RECORDS FOR THE TASK

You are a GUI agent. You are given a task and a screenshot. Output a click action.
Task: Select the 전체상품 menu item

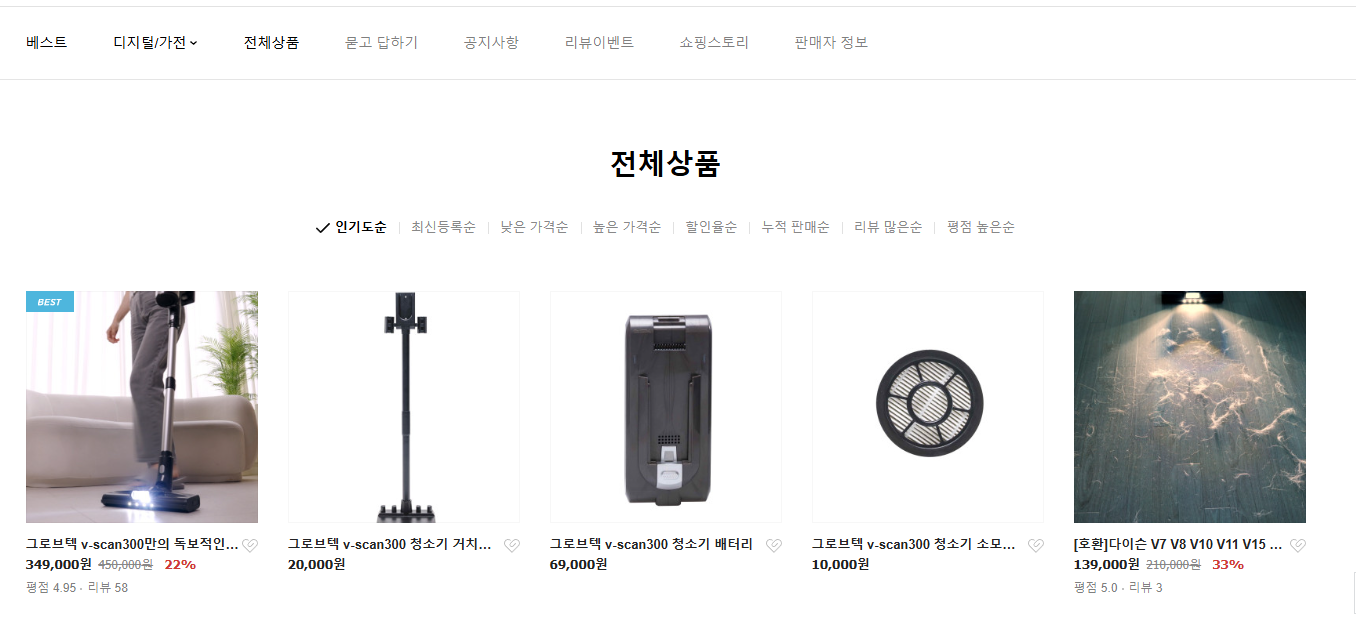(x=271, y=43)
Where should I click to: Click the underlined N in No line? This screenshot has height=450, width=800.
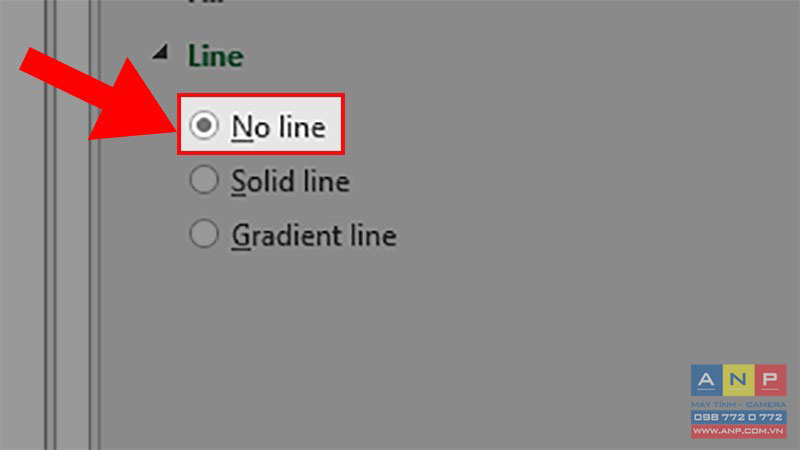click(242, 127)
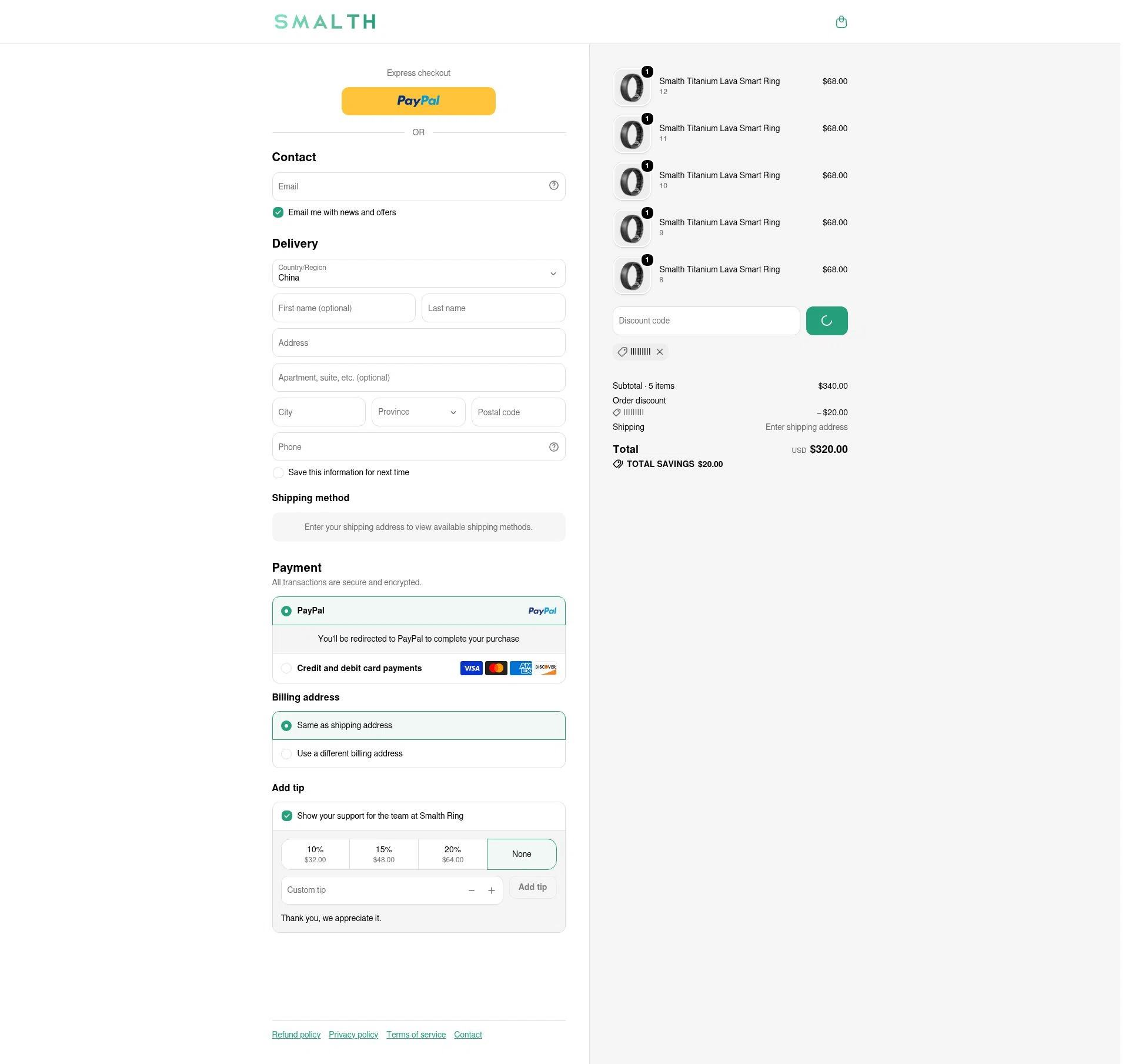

STATED TASK
Set out every line of the items above as a numbered list, skipping blank lines and omitting the pictures.

FULL ANSWER
1. You are a GUI agent. You are given a task and a screenshot. Output a click action.
2. Task: Select the 전체상품 menu item
3. (x=271, y=43)
4. Where should I click to: Click the underlined N in No line? This screenshot has height=450, width=800.
5. click(242, 127)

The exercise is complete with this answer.